Fire Application Events

Application events follow a traditional publish-subscribe model. An application event is fired from an instance of a component. All components that provide a handler for the event are notified.

Register an Event

A component registers that it may fire an application event by using <aura:registerEvent> in its markup. The name attribute is required but not used for application events. The name attribute is only relevant for component events. This example uses name="appEvent" but the value isn’t used anywhere.

<aura:registerEvent name="appEvent" type="c:appEvent"/>

Fire an Event

Use $A.get("e.myNamespace:myAppEvent") in JavaScript to get an instance of the myAppEvent event in the myNamespace namespace.

Note

Note

The syntax to get an instance of an application event is different than the syntax to get a component event, which is cmp.getEvent("evtName").

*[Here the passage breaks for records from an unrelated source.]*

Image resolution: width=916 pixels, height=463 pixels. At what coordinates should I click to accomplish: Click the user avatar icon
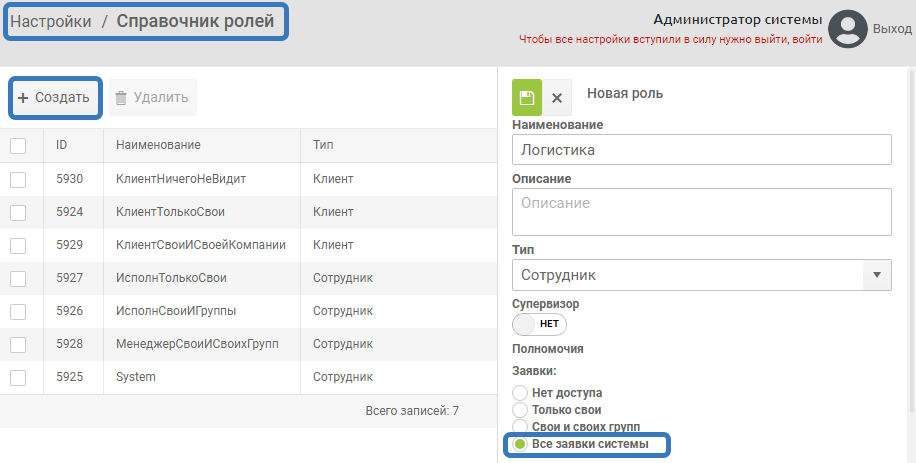(x=848, y=29)
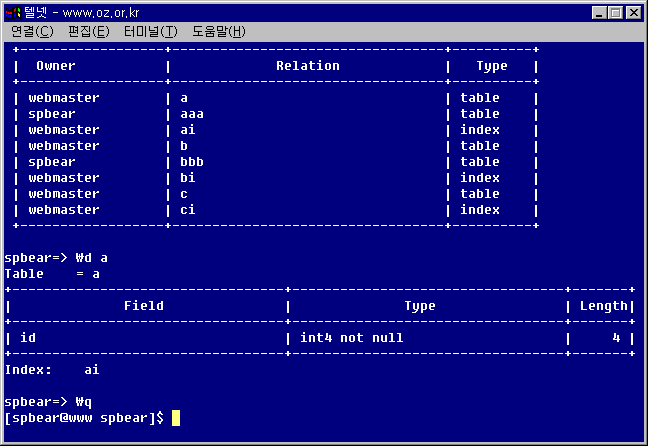
Task: Open the 편집(E) edit menu
Action: pyautogui.click(x=87, y=32)
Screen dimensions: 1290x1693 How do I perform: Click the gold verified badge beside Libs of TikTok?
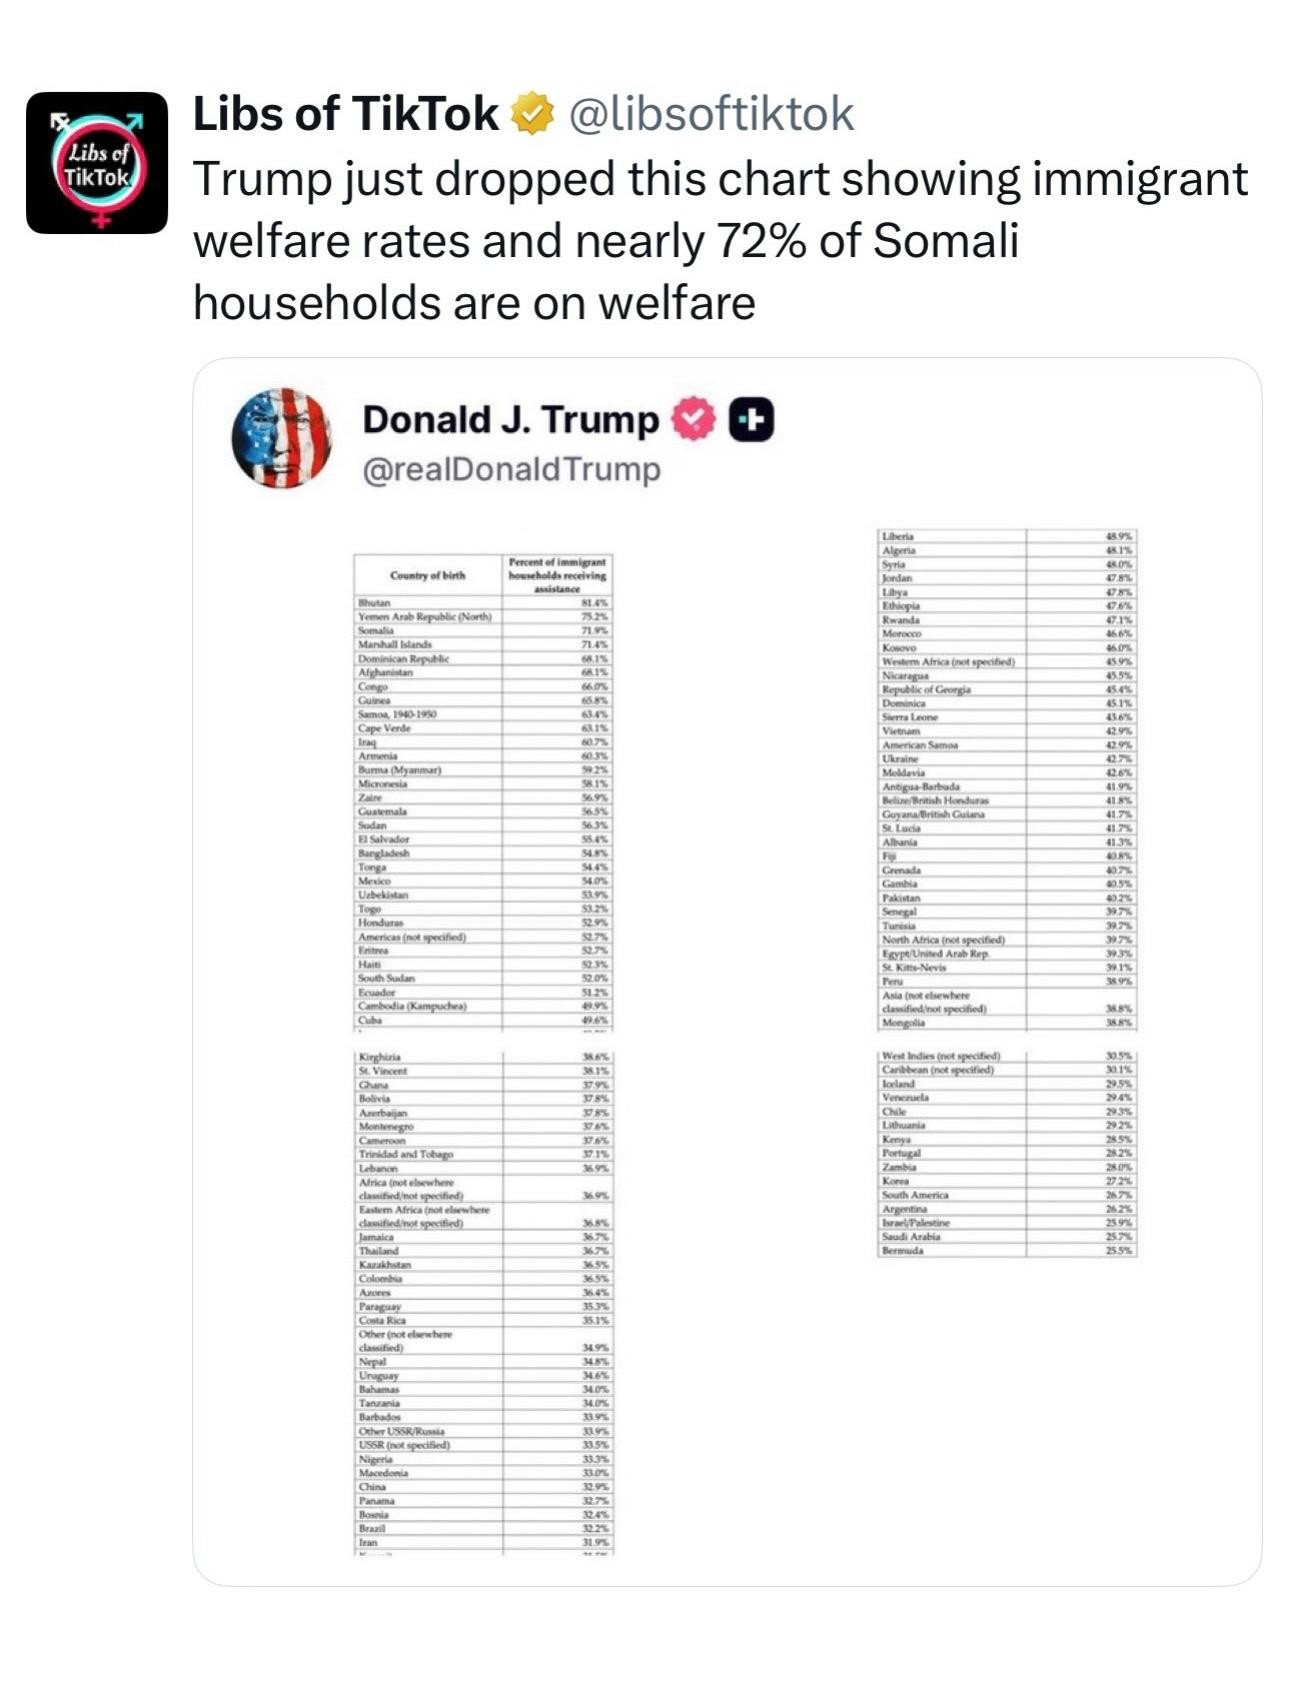(532, 114)
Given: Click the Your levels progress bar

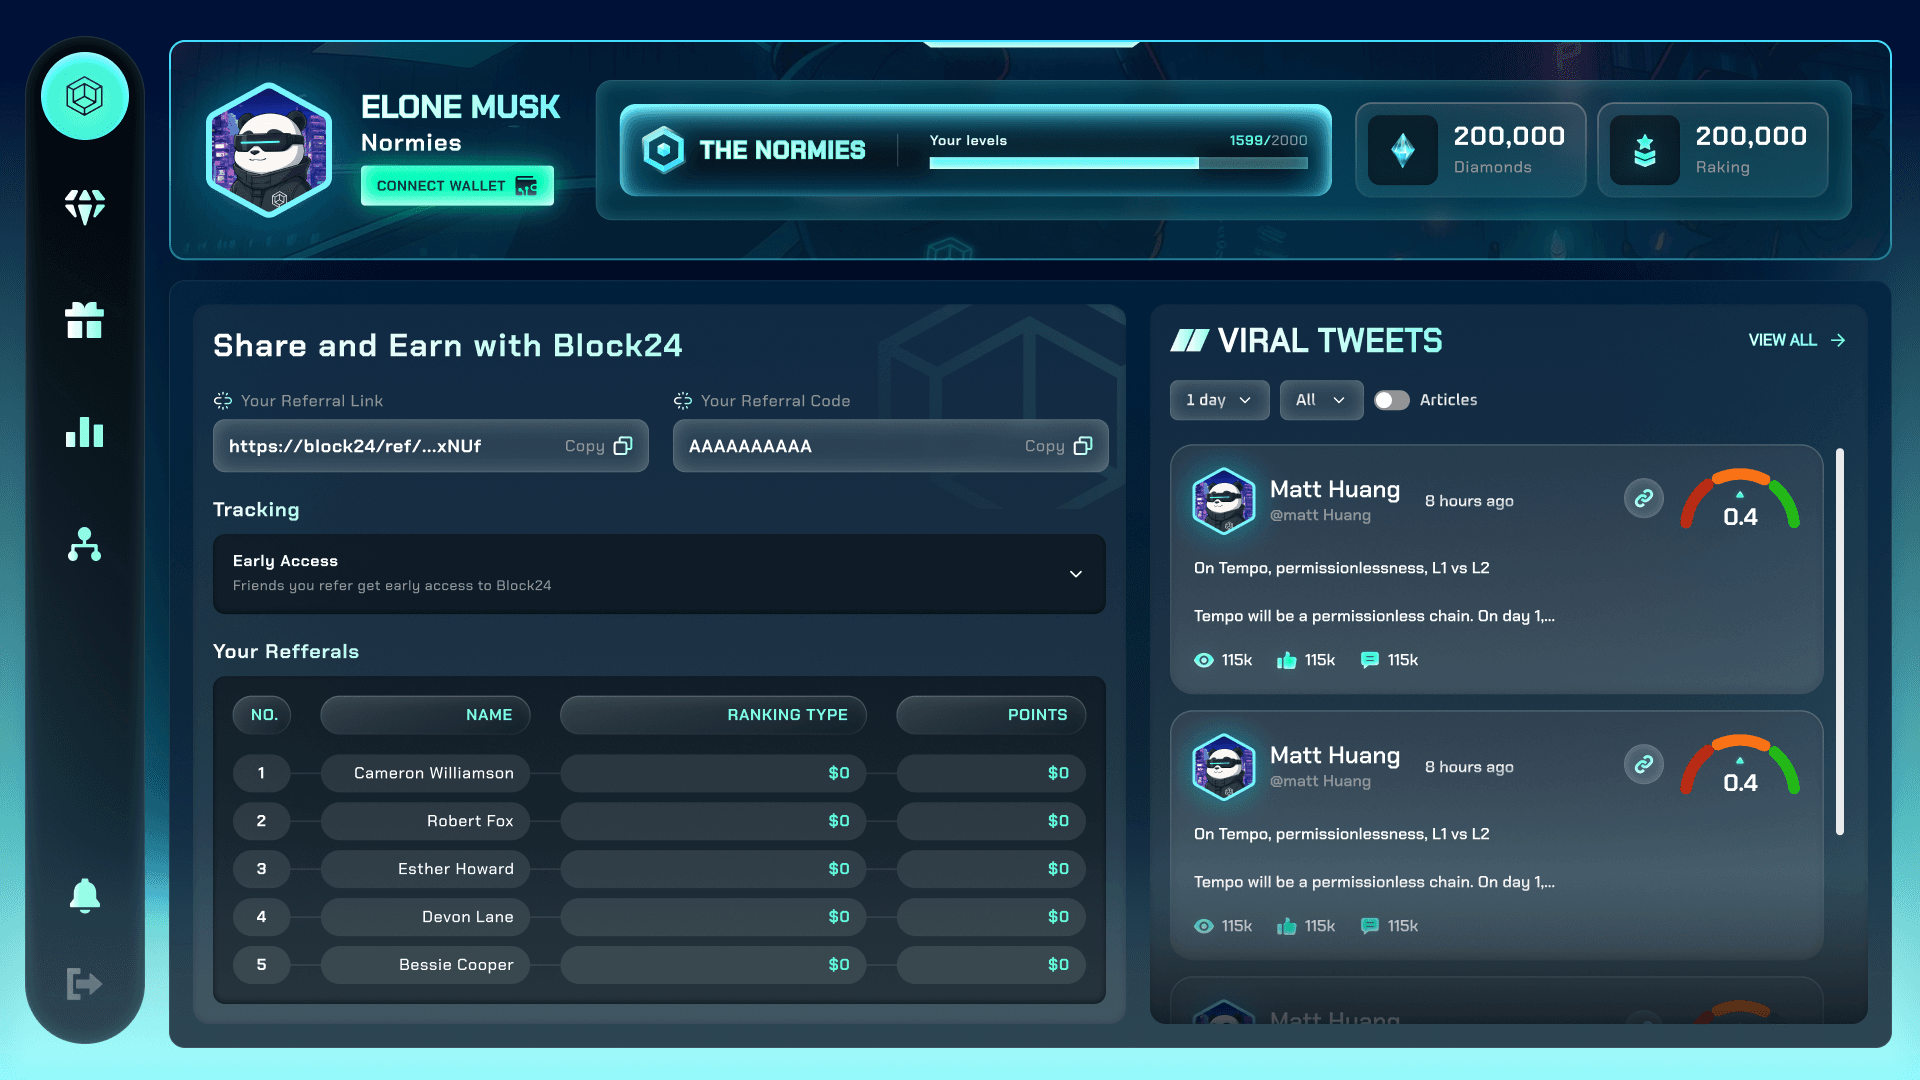Looking at the screenshot, I should coord(1118,163).
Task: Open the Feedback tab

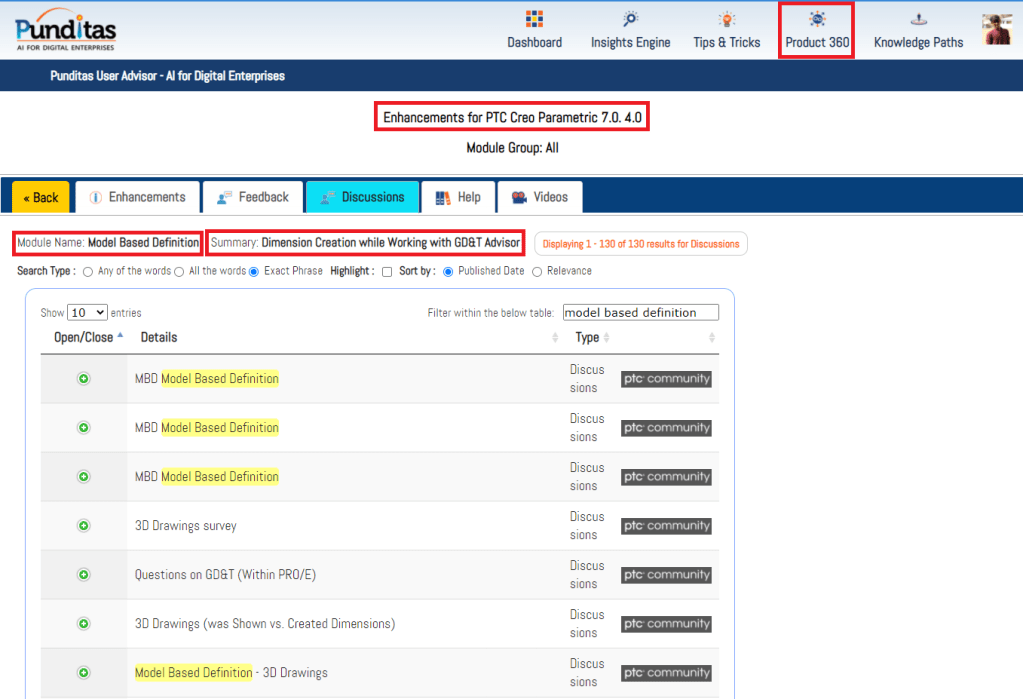Action: pos(253,197)
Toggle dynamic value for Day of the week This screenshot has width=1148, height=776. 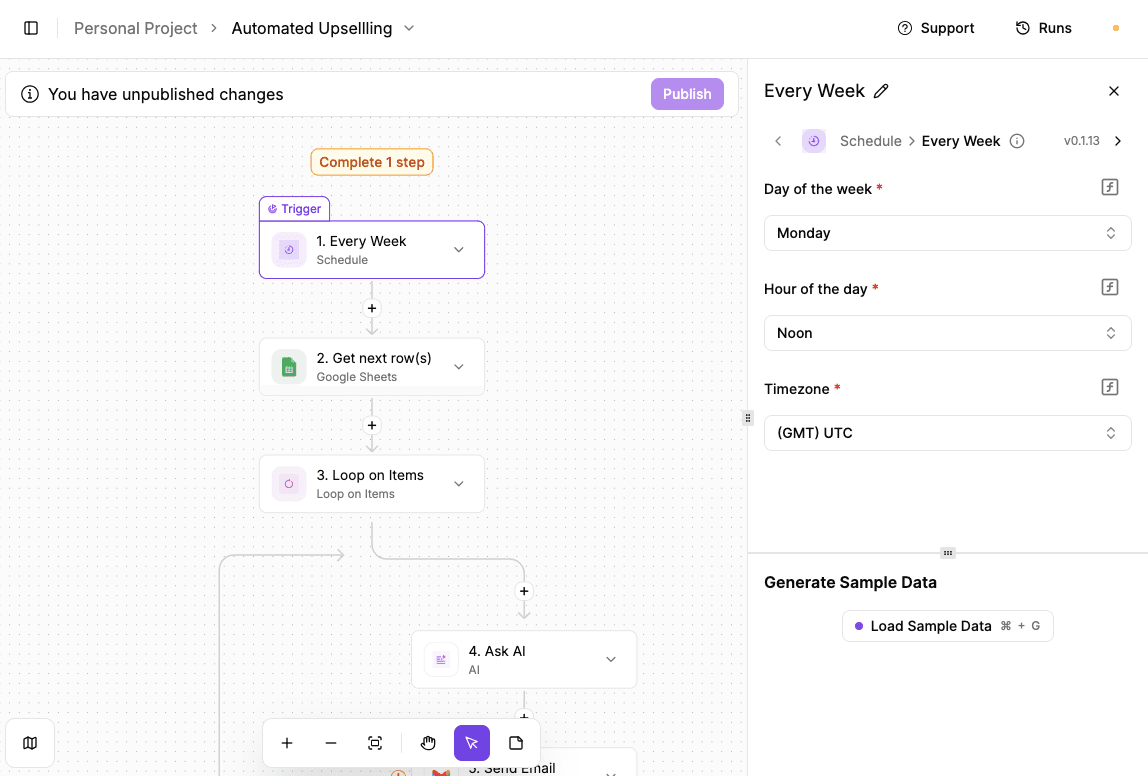1110,187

Use fire() to fire the event.

var appEvent = $A.get("e.c:appEvent");
// Optional: set some data for the event (also known as event shape)
// A parameter’s name must match the name attribute
// of one of the event’s <aura:attribute> tags
//appEvent.setParams({ "myParam" : myValue });
appEvent.fire();

Events Fired on App Rendering

Several events are fired when an app is rendering. All init events are fired to indicate the component or app has been initialized. If a component is contained in another component or app, the inner component is initialized first.

If a server call is made during rendering, aura:waiting is fired. When the framework receives a server response, aura:doneWaiting is fired.

Finally, aura:doneRendering is fired when all rendering has been completed.

Note

Note

We don't recommend using the legacy aura:waiting, aura:doneWaiting, and aura:doneRendering application events except as a last resort. The aura:waiting and aura:doneWaiting application events are fired for every batched server request, even for requests from other components in your app. Unless your component is running in complete isolation in a standalone app and not included in Lightning Experience or Salesforce1, you probably don’t want to handle these application events. The container app may fire server-side actions and trigger your event handlers multiple times.